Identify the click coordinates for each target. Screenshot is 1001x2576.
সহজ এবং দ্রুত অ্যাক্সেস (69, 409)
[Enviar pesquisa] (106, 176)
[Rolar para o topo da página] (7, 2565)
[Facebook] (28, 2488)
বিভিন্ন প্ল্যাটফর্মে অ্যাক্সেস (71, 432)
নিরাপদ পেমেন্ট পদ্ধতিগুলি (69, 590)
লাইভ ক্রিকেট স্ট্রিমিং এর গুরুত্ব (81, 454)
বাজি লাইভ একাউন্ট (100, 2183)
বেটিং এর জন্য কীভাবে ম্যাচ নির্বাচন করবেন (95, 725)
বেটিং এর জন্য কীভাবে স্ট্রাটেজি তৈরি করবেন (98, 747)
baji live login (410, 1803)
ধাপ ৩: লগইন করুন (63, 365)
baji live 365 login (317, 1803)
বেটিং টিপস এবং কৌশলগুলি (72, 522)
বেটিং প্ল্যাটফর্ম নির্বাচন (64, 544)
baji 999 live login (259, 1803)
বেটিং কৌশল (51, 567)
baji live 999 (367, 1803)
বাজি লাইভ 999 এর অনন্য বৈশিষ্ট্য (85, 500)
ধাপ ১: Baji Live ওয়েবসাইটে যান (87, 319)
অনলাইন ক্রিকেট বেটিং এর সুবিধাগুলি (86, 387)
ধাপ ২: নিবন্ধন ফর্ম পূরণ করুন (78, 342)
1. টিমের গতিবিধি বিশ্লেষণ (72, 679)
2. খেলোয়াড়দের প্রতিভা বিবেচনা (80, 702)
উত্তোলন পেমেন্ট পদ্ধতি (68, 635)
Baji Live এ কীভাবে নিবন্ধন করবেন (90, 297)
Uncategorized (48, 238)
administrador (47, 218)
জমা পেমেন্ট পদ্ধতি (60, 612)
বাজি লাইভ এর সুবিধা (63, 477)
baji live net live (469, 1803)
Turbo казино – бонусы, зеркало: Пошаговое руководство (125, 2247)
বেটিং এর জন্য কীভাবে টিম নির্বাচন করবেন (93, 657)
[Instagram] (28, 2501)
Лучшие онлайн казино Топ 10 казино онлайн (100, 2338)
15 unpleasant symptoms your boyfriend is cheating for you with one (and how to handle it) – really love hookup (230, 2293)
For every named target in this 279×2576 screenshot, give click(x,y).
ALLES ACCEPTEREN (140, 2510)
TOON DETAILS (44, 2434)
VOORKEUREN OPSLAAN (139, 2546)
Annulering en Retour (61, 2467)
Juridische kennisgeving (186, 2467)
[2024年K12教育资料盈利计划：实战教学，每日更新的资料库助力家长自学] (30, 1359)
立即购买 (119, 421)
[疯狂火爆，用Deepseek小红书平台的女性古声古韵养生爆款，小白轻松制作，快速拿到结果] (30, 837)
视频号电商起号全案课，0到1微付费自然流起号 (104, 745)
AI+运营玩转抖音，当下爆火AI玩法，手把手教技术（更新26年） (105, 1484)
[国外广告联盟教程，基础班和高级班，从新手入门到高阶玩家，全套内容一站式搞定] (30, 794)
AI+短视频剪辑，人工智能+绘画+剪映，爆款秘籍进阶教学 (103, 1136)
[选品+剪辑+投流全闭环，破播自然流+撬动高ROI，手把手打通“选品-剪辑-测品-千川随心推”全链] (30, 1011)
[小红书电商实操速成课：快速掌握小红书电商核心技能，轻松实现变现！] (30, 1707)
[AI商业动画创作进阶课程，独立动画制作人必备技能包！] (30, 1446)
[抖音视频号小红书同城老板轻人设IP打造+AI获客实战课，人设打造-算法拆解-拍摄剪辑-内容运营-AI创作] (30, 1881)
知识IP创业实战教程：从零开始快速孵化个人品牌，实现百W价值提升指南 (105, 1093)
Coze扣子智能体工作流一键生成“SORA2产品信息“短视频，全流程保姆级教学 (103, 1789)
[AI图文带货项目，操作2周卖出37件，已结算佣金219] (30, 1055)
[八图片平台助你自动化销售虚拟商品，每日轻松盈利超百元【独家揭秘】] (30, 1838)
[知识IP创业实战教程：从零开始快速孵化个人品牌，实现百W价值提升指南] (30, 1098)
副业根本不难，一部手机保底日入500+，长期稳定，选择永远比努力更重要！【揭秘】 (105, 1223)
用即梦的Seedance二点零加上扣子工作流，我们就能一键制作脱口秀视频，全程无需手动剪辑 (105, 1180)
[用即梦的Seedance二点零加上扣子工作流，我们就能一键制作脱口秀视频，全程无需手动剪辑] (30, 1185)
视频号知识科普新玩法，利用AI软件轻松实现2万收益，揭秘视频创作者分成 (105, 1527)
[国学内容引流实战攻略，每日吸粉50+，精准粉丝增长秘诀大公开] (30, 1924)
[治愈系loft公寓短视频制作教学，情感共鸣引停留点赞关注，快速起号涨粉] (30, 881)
★ ★ ★
AIM OF THE TASK: Copy out, in full, each line above that has the word "知识IP创业实战教程" in it.

SOLUTION TO THE EXERCISE:
知识IP创业实战教程：从零开始快速孵化个人品牌，实现百W价值提升指南 (105, 1093)
[知识IP创业实战教程：从零开始快速孵化个人品牌，实现百W价值提升指南] (30, 1098)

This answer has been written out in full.